◆ **Directive**
Convert every line of the data below into a Markdown table with the columns "No." and "Entry," numbering each row and omitting blank lines. Leave the pictures out of the table.

[Start Source material]

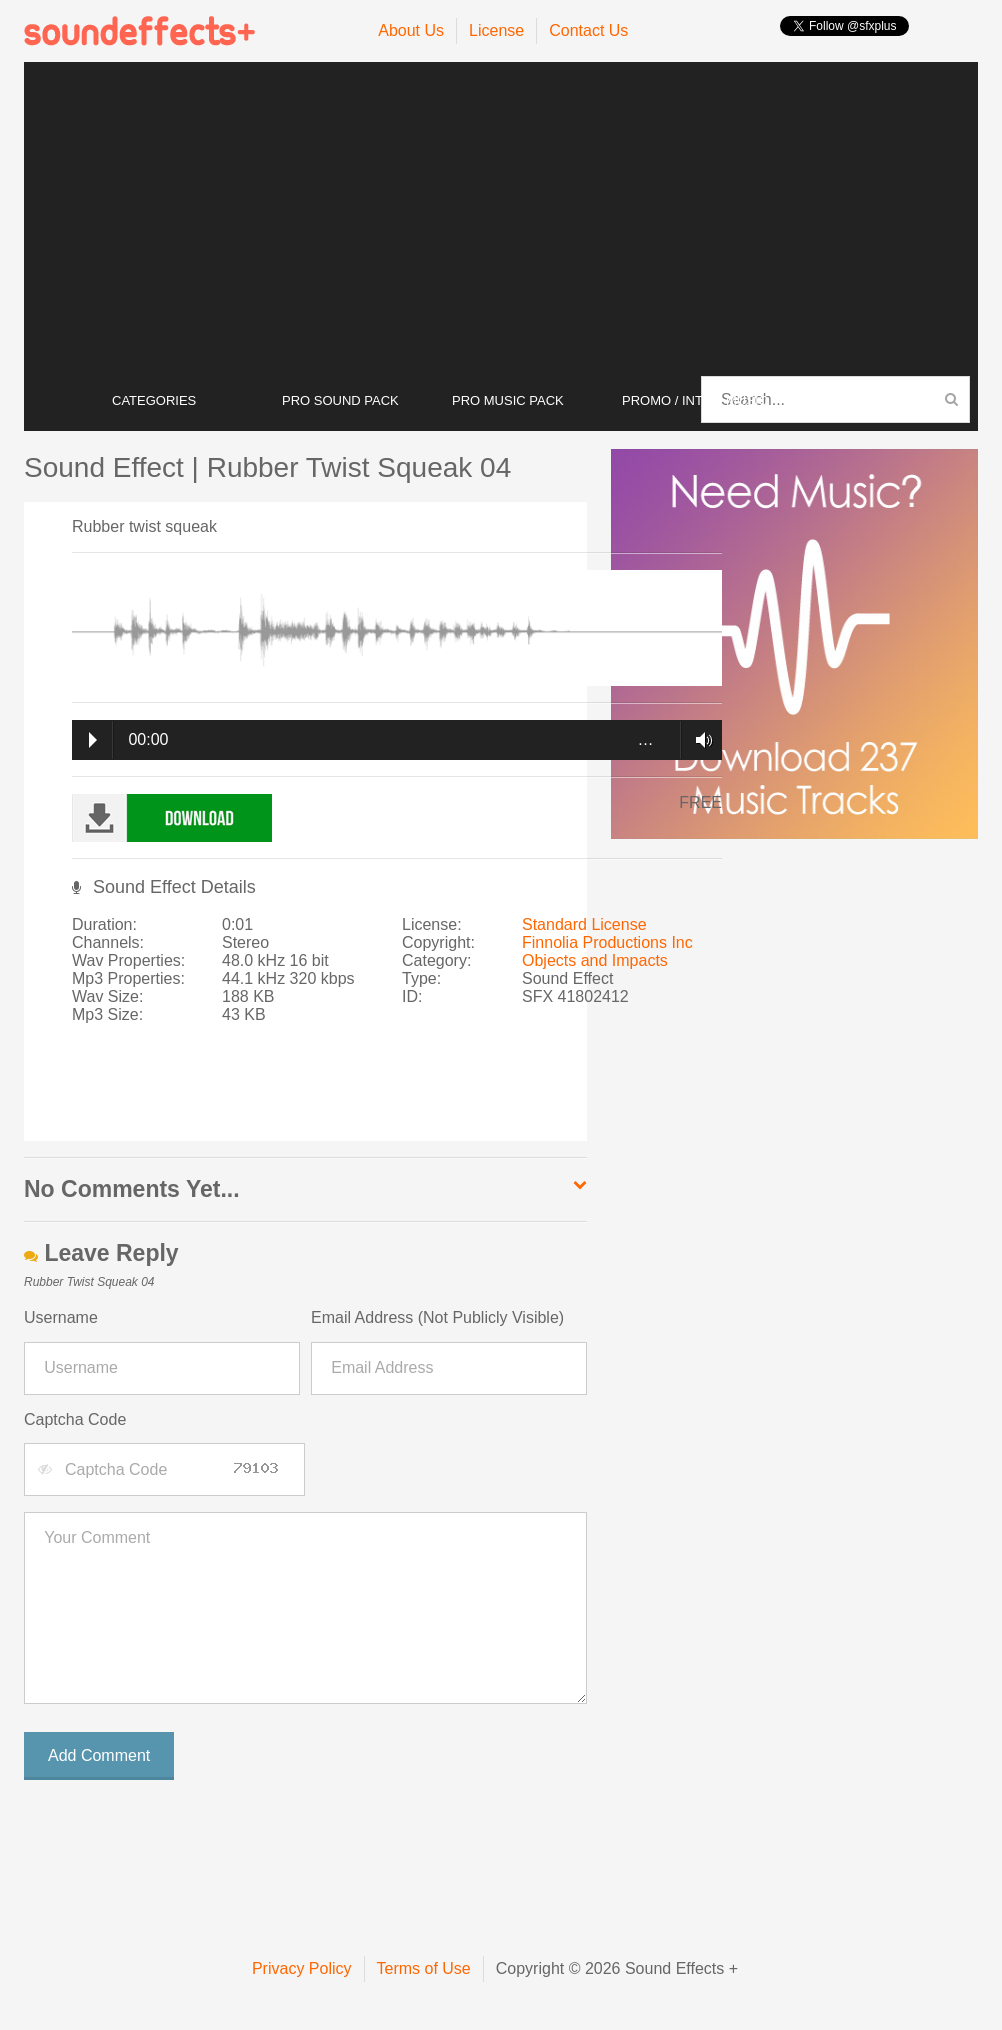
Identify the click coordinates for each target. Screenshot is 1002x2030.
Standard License (584, 924)
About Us (411, 30)
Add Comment (99, 1755)
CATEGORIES (154, 400)
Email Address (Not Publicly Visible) (437, 1317)
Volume (698, 740)
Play (93, 740)
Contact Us (588, 30)
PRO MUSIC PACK (508, 400)
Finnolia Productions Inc (607, 942)
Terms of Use (424, 1968)
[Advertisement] (501, 220)
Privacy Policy (302, 1968)
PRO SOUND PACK (340, 400)
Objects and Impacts (595, 960)
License (496, 30)
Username (61, 1317)
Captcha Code (75, 1419)
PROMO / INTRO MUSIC (695, 400)
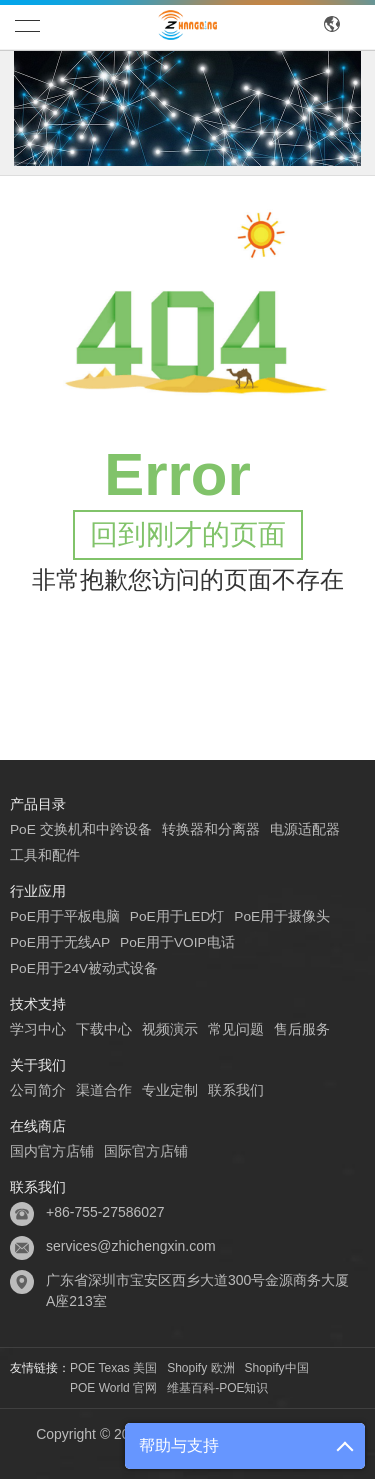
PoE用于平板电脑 (65, 916)
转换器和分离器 (211, 829)
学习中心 (38, 1029)
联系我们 (236, 1090)
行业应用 (38, 891)
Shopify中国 (277, 1368)
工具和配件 (45, 855)
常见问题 (236, 1029)
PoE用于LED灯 (178, 916)
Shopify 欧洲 (200, 1368)
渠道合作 (104, 1090)
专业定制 (170, 1090)
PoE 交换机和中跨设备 (81, 829)
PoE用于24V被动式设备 (84, 968)
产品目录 (38, 804)
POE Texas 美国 (113, 1368)
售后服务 (302, 1029)
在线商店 (38, 1126)
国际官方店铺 (146, 1151)
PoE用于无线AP (60, 942)
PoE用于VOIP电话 (179, 942)
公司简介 (38, 1090)
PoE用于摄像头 (284, 916)
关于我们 (38, 1065)
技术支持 (38, 1004)
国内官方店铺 (52, 1151)
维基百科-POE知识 (217, 1388)
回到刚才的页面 (188, 534)
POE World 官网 (113, 1388)
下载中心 (104, 1029)
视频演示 (170, 1029)
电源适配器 (305, 829)
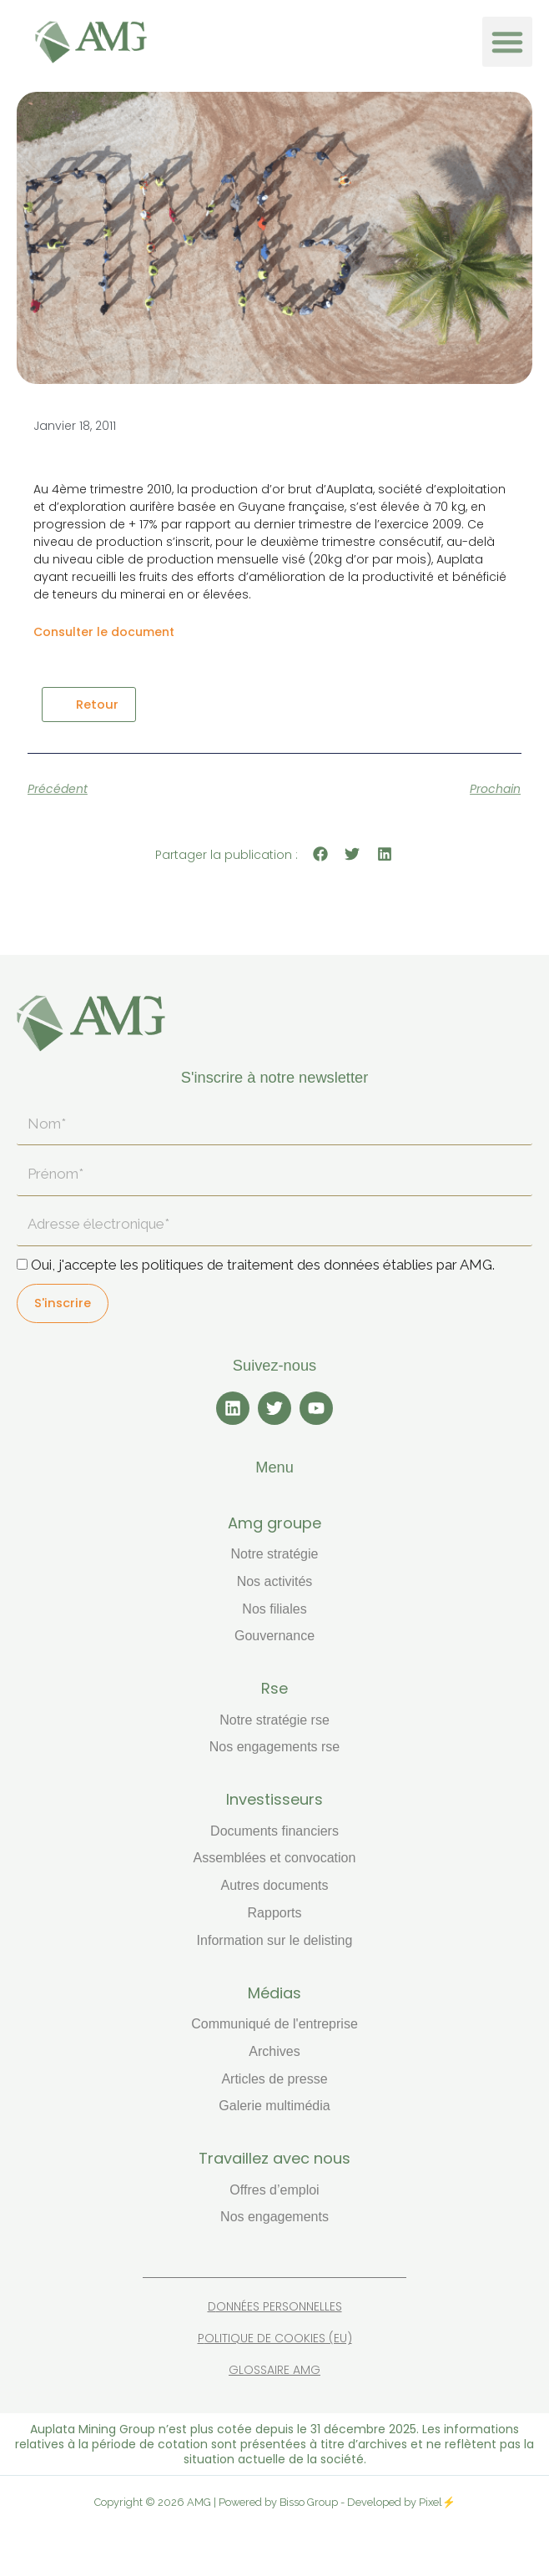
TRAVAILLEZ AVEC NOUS (274, 2158)
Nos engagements (274, 2217)
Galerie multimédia (274, 2106)
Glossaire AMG (274, 2369)
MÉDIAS (274, 1993)
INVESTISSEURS (274, 1799)
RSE (274, 1688)
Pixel (430, 2502)
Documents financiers (274, 1831)
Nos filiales (274, 1609)
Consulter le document (103, 632)
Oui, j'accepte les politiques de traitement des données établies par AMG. (263, 1264)
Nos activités (275, 1581)
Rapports (275, 1913)
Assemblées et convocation (275, 1858)
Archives (274, 2051)
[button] (507, 42)
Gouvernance (274, 1636)
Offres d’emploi (274, 2190)
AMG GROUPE (274, 1523)
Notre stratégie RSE (274, 1720)
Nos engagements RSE (274, 1747)
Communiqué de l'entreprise (274, 2024)
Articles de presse (274, 2079)
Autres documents (275, 1885)
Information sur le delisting (275, 1940)
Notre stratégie (275, 1554)
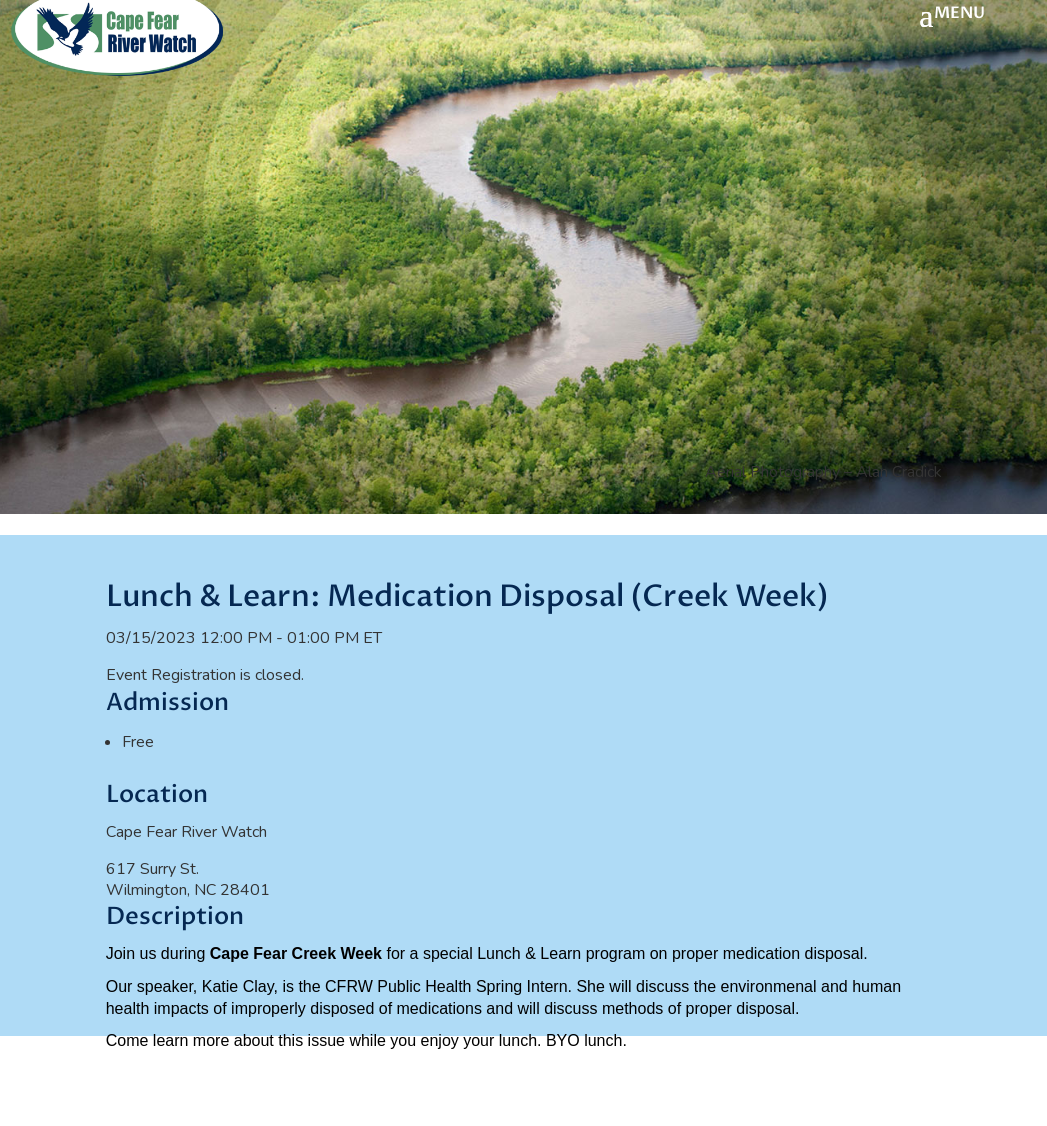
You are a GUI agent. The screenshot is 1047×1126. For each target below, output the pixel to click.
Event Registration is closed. (205, 675)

[End Source material]

◆ **Solved exercise**
| No. | Entry |
|---|---|
| 1 | Identify the click coordinates for each target. Screenshot is 1002x2030. |
| 2 | Standard License (584, 924) |
| 3 | About Us (411, 30) |
| 4 | Add Comment (99, 1755) |
| 5 | CATEGORIES (154, 400) |
| 6 | Email Address (Not Publicly Visible) (437, 1317) |
| 7 | Volume (698, 740) |
| 8 | Play (93, 740) |
| 9 | Contact Us (588, 30) |
| 10 | PRO MUSIC PACK (508, 400) |
| 11 | Finnolia Productions Inc (607, 942) |
| 12 | Terms of Use (424, 1968) |
| 13 | [Advertisement] (501, 220) |
| 14 | Privacy Policy (302, 1968) |
| 15 | PRO SOUND PACK (340, 400) |
| 16 | Objects and Impacts (595, 960) |
| 17 | License (496, 30) |
| 18 | Username (61, 1317) |
| 19 | Captcha Code (75, 1419) |
| 20 | PROMO / INTRO MUSIC (695, 400) |
| 21 | PoE用于平板电脑 (65, 916) |
| 22 | 转换器和分离器 (211, 829) |
| 23 | 学习中心 (38, 1029) |
| 24 | 联系我们 (236, 1090) |
| 25 | 行业应用 (38, 891) |
| 26 | Shopify中国 (277, 1368) |
| 27 | 工具和配件 (45, 855) |
| 28 | 常见问题 (236, 1029) |
| 29 | PoE用于LED灯 (178, 916) |
| 30 | Shopify 欧洲 (200, 1368) |
| 31 | 渠道合作 (104, 1090) |
| 32 | 专业定制 (170, 1090) |
| 33 | PoE 交换机和中跨设备 (81, 829) |
| 34 | PoE用于24V被动式设备 (84, 968) |
| 35 | 产品目录 (38, 804) |
| 36 | POE Texas 美国 (113, 1368) |
| 37 | 售后服务 (302, 1029) |
| 38 | 在线商店 (38, 1126) |
| 39 | 国际官方店铺 (146, 1151) |
| 40 | PoE用于无线AP (60, 942) |
| 41 | PoE用于VOIP电话 (179, 942) |
| 42 | 公司简介 (38, 1090) |
| 43 | PoE用于摄像头 (284, 916) |
| 44 | 关于我们 (38, 1065) |
| 45 | 技术支持 (38, 1004) |
| 46 | 国内官方店铺 (52, 1151) |
| 47 | 维基百科-POE知识 (217, 1388) |
| 48 | 回到刚才的页面 (188, 534) |
| 49 | POE World 官网 (113, 1388) |
| 50 | 下载中心 (104, 1029) |
| 51 | 视频演示 (170, 1029) |
| 52 | 电源适配器 (305, 829) |
| 53 | TRAVAILLEZ AVEC NOUS (274, 2158) |
| 54 | Nos engagements (274, 2217) |
| 55 | Galerie multimédia (274, 2106) |
| 56 | Glossaire AMG (274, 2369) |
| 57 | MÉDIAS (274, 1993) |
| 58 | INVESTISSEURS (274, 1799) |
| 59 | RSE (274, 1688) |
| 60 | Pixel (430, 2502) |
| 61 | Documents financiers (274, 1831) |
| 62 | Nos filiales (274, 1609) |
| 63 | Consulter le document (103, 632) |
| 64 | Oui, j'accepte les politiques de traitement des données établies par AMG. (263, 1264) |
| 65 | Nos activités (275, 1581) |
| 66 | Rapports (275, 1913) |
| 67 | Assemblées et convocation (275, 1858) |
| 68 | Archives (274, 2051) |
| 69 | [button] (507, 42) |
| 70 | Gouvernance (274, 1636) |
| 71 | Offres d’emploi (274, 2190) |
| 72 | AMG GROUPE (274, 1523) |
| 73 | Notre stratégie RSE (274, 1720) |
| 74 | Nos engagements RSE (274, 1747) |
| 75 | Communiqué de l'entreprise (274, 2024) |
| 76 | Articles de presse (274, 2079) |
| 77 | Autres documents (275, 1885) |
| 78 | Information sur le delisting (275, 1940) |
| 79 | Notre stratégie (275, 1554) |
| 80 | You are a GUI agent. The screenshot is 1047×1126. For each target below, output the pixel to click. |
| 81 | Event Registration is closed. (205, 675) |